(Collected data entries)

=====

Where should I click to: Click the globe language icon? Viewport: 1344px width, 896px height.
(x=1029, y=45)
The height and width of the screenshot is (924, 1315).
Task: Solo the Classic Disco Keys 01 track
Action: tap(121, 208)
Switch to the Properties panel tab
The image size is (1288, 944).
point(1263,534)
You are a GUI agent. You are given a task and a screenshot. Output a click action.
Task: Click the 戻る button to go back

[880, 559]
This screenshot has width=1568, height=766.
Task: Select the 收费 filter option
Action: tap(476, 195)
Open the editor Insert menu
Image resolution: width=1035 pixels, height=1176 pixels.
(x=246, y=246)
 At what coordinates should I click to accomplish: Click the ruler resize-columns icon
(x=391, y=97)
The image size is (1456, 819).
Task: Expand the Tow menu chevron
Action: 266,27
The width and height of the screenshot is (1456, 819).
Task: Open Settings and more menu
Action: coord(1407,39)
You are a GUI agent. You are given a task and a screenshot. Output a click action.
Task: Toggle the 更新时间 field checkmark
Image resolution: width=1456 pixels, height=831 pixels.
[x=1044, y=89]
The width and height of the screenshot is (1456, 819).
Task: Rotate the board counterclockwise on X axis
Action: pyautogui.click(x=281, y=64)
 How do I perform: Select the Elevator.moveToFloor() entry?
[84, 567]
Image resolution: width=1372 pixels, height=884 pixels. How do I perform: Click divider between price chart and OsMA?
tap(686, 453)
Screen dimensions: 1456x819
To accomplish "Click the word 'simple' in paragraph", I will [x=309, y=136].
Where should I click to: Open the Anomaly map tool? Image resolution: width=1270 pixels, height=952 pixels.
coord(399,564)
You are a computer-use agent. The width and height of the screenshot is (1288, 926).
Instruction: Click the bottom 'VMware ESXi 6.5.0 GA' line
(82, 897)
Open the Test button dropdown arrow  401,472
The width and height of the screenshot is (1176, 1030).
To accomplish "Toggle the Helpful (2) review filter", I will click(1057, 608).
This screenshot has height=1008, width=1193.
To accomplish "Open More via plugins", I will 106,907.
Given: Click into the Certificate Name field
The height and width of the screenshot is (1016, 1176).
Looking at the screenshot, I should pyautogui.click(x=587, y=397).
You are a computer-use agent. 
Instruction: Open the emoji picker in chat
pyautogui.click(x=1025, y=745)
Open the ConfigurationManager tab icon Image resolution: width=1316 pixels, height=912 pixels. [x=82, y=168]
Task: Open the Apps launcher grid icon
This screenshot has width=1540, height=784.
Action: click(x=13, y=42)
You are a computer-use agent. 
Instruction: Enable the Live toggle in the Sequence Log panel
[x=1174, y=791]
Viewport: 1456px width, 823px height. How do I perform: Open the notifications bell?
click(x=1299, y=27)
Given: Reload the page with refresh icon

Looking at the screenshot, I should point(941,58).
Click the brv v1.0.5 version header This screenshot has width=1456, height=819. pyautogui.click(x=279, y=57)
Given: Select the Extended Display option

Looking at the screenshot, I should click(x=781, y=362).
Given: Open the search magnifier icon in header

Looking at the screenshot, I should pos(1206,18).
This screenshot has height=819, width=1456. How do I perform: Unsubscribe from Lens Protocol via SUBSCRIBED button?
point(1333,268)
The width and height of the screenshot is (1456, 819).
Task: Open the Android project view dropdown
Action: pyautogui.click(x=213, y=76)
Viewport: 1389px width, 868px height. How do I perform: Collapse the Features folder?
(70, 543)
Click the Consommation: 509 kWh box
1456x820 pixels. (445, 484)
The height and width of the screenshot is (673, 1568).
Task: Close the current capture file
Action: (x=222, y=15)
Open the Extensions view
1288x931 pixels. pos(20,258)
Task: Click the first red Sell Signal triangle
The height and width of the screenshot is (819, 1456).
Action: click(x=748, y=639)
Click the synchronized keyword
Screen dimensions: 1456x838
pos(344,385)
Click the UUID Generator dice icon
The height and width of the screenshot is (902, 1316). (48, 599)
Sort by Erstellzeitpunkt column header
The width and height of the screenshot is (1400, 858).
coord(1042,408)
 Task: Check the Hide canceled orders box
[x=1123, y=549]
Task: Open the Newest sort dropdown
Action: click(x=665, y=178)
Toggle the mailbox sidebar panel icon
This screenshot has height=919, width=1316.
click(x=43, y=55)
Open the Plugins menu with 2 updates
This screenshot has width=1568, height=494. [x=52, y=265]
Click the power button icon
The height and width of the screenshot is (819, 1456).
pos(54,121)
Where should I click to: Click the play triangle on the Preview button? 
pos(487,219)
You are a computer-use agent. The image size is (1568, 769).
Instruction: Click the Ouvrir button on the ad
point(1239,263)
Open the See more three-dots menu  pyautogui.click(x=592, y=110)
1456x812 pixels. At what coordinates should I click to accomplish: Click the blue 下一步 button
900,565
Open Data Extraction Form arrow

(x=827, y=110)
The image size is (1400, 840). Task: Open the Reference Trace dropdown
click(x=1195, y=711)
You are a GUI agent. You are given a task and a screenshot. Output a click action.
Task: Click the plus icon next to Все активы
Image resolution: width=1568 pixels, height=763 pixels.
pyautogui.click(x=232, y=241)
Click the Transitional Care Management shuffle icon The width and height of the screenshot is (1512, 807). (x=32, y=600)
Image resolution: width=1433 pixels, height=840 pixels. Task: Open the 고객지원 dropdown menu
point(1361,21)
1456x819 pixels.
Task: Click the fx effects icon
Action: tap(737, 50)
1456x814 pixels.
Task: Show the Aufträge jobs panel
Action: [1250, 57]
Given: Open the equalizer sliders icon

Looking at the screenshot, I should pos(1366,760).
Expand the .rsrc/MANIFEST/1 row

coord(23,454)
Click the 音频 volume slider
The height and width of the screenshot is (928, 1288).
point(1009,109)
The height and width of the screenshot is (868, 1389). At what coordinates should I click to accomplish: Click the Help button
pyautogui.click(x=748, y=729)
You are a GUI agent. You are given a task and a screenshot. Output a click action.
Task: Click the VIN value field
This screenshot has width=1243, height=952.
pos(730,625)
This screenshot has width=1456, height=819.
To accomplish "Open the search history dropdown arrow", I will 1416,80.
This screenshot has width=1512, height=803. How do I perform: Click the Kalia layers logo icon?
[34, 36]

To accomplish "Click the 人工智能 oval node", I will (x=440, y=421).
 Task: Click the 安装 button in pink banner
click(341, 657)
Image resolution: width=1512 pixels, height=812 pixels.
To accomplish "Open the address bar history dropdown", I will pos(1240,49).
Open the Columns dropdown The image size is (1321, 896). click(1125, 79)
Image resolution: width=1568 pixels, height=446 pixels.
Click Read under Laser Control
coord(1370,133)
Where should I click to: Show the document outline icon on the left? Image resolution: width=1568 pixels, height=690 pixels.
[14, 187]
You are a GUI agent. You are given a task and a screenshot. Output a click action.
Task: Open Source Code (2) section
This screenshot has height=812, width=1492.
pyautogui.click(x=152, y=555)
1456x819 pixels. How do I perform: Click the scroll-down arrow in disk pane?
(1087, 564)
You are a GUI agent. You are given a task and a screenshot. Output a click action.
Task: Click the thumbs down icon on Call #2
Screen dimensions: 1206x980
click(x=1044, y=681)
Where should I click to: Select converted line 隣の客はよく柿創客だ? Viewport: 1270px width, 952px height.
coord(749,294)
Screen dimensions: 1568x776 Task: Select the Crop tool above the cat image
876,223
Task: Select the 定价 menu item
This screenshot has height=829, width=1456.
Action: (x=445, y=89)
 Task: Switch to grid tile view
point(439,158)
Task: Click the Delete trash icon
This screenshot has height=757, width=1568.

=====

**Instructions for the task:**
A complete, exact repeat of the records is the required answer.

**Task result:**
Where should I click to: Click the globe language icon? Viewport: 1344px width, 896px height.
(x=1029, y=45)
The height and width of the screenshot is (924, 1315).
Task: Solo the Classic Disco Keys 01 track
Action: tap(121, 208)
Switch to the Properties panel tab
The image size is (1288, 944).
point(1263,534)
You are a GUI agent. You are given a task and a screenshot. Output a click action.
Task: Click the 戻る button to go back

[880, 559]
This screenshot has width=1568, height=766.
Task: Select the 收费 filter option
Action: tap(476, 195)
Open the editor Insert menu
Image resolution: width=1035 pixels, height=1176 pixels.
(x=246, y=246)
 At what coordinates should I click to accomplish: Click the ruler resize-columns icon
(x=391, y=97)
The image size is (1456, 819).
Task: Expand the Tow menu chevron
Action: 266,27
The width and height of the screenshot is (1456, 819).
Task: Open Settings and more menu
Action: coord(1407,39)
You are a GUI agent. You are given a task and a screenshot. Output a click action.
Task: Toggle the 更新时间 field checkmark
Image resolution: width=1456 pixels, height=831 pixels.
[x=1044, y=89]
The width and height of the screenshot is (1456, 819).
Task: Rotate the board counterclockwise on X axis
Action: pyautogui.click(x=281, y=64)
 How do I perform: Select the Elevator.moveToFloor() entry?
[84, 567]
Image resolution: width=1372 pixels, height=884 pixels. How do I perform: Click divider between price chart and OsMA?
tap(686, 453)
Screen dimensions: 1456x819
To accomplish "Click the word 'simple' in paragraph", I will [x=309, y=136].
Where should I click to: Open the Anomaly map tool? Image resolution: width=1270 pixels, height=952 pixels.
coord(399,564)
You are a computer-use agent. The width and height of the screenshot is (1288, 926).
Instruction: Click the bottom 'VMware ESXi 6.5.0 GA' line
(82, 897)
Open the Test button dropdown arrow  401,472
The width and height of the screenshot is (1176, 1030).
To accomplish "Toggle the Helpful (2) review filter", I will click(1057, 608).
This screenshot has height=1008, width=1193.
To accomplish "Open More via plugins", I will 106,907.
Given: Click into the Certificate Name field
The height and width of the screenshot is (1016, 1176).
Looking at the screenshot, I should pyautogui.click(x=587, y=397).
You are a computer-use agent. 
Instruction: Open the emoji picker in chat
pyautogui.click(x=1025, y=745)
Open the ConfigurationManager tab icon Image resolution: width=1316 pixels, height=912 pixels. [x=82, y=168]
Task: Open the Apps launcher grid icon
This screenshot has width=1540, height=784.
Action: click(x=13, y=42)
You are a computer-use agent. 
Instruction: Enable the Live toggle in the Sequence Log panel
[x=1174, y=791]
Viewport: 1456px width, 823px height. How do I perform: Open the notifications bell?
click(x=1299, y=27)
Given: Reload the page with refresh icon

Looking at the screenshot, I should point(941,58).
Click the brv v1.0.5 version header This screenshot has width=1456, height=819. pyautogui.click(x=279, y=57)
Given: Select the Extended Display option

Looking at the screenshot, I should click(x=781, y=362).
Given: Open the search magnifier icon in header

Looking at the screenshot, I should pos(1206,18).
This screenshot has height=819, width=1456. How do I perform: Unsubscribe from Lens Protocol via SUBSCRIBED button?
point(1333,268)
The width and height of the screenshot is (1456, 819).
Task: Open the Android project view dropdown
Action: pyautogui.click(x=213, y=76)
Viewport: 1389px width, 868px height. How do I perform: Collapse the Features folder?
(70, 543)
Click the Consommation: 509 kWh box
1456x820 pixels. (445, 484)
The height and width of the screenshot is (673, 1568).
Task: Close the current capture file
Action: (x=222, y=15)
Open the Extensions view
1288x931 pixels. pos(20,258)
Task: Click the first red Sell Signal triangle
The height and width of the screenshot is (819, 1456).
Action: click(x=748, y=639)
Click the synchronized keyword
Screen dimensions: 1456x838
pos(344,385)
Click the UUID Generator dice icon
The height and width of the screenshot is (902, 1316). (48, 599)
Sort by Erstellzeitpunkt column header
The width and height of the screenshot is (1400, 858).
coord(1042,408)
 Task: Check the Hide canceled orders box
[x=1123, y=549]
Task: Open the Newest sort dropdown
Action: click(x=665, y=178)
Toggle the mailbox sidebar panel icon
This screenshot has height=919, width=1316.
click(x=43, y=55)
Open the Plugins menu with 2 updates
This screenshot has width=1568, height=494. [x=52, y=265]
Click the power button icon
The height and width of the screenshot is (819, 1456).
pos(54,121)
Where should I click to: Click the play triangle on the Preview button? 
pos(487,219)
You are a computer-use agent. The image size is (1568, 769).
Instruction: Click the Ouvrir button on the ad
point(1239,263)
Open the See more three-dots menu  pyautogui.click(x=592, y=110)
1456x812 pixels. At what coordinates should I click to accomplish: Click the blue 下一步 button
900,565
Open Data Extraction Form arrow

(x=827, y=110)
The image size is (1400, 840). Task: Open the Reference Trace dropdown
click(x=1195, y=711)
You are a GUI agent. You are given a task and a screenshot. Output a click action.
Task: Click the plus icon next to Все активы
Image resolution: width=1568 pixels, height=763 pixels.
pyautogui.click(x=232, y=241)
Click the Transitional Care Management shuffle icon The width and height of the screenshot is (1512, 807). (x=32, y=600)
Image resolution: width=1433 pixels, height=840 pixels. Task: Open the 고객지원 dropdown menu
point(1361,21)
1456x819 pixels.
Task: Click the fx effects icon
Action: tap(737, 50)
1456x814 pixels.
Task: Show the Aufträge jobs panel
Action: [1250, 57]
Given: Open the equalizer sliders icon

Looking at the screenshot, I should pos(1366,760).
Expand the .rsrc/MANIFEST/1 row

coord(23,454)
Click the 音频 volume slider
The height and width of the screenshot is (928, 1288).
point(1009,109)
The height and width of the screenshot is (868, 1389). At what coordinates should I click to accomplish: Click the Help button
pyautogui.click(x=748, y=729)
You are a GUI agent. You are given a task and a screenshot. Output a click action.
Task: Click the VIN value field
This screenshot has width=1243, height=952.
pos(730,625)
This screenshot has width=1456, height=819.
To accomplish "Open the search history dropdown arrow", I will 1416,80.
This screenshot has width=1512, height=803. How do I perform: Click the Kalia layers logo icon?
[34, 36]

To accomplish "Click the 人工智能 oval node", I will (x=440, y=421).
 Task: Click the 安装 button in pink banner
click(341, 657)
Image resolution: width=1512 pixels, height=812 pixels.
To accomplish "Open the address bar history dropdown", I will pos(1240,49).
Open the Columns dropdown The image size is (1321, 896). click(1125, 79)
Image resolution: width=1568 pixels, height=446 pixels.
Click Read under Laser Control
coord(1370,133)
Where should I click to: Show the document outline icon on the left? Image resolution: width=1568 pixels, height=690 pixels.
[14, 187]
You are a GUI agent. You are given a task and a screenshot. Output a click action.
Task: Open Source Code (2) section
This screenshot has height=812, width=1492.
pyautogui.click(x=152, y=555)
1456x819 pixels. How do I perform: Click the scroll-down arrow in disk pane?
(1087, 564)
You are a GUI agent. You are given a task and a screenshot. Output a click action.
Task: Click the thumbs down icon on Call #2
Screen dimensions: 1206x980
click(x=1044, y=681)
Where should I click to: Select converted line 隣の客はよく柿創客だ? Viewport: 1270px width, 952px height.
coord(749,294)
Screen dimensions: 1568x776 Task: Select the Crop tool above the cat image
876,223
Task: Select the 定价 menu item
This screenshot has height=829, width=1456.
Action: (x=445, y=89)
 Task: Switch to grid tile view
point(439,158)
Task: Click the Delete trash icon
This screenshot has height=757, width=1568.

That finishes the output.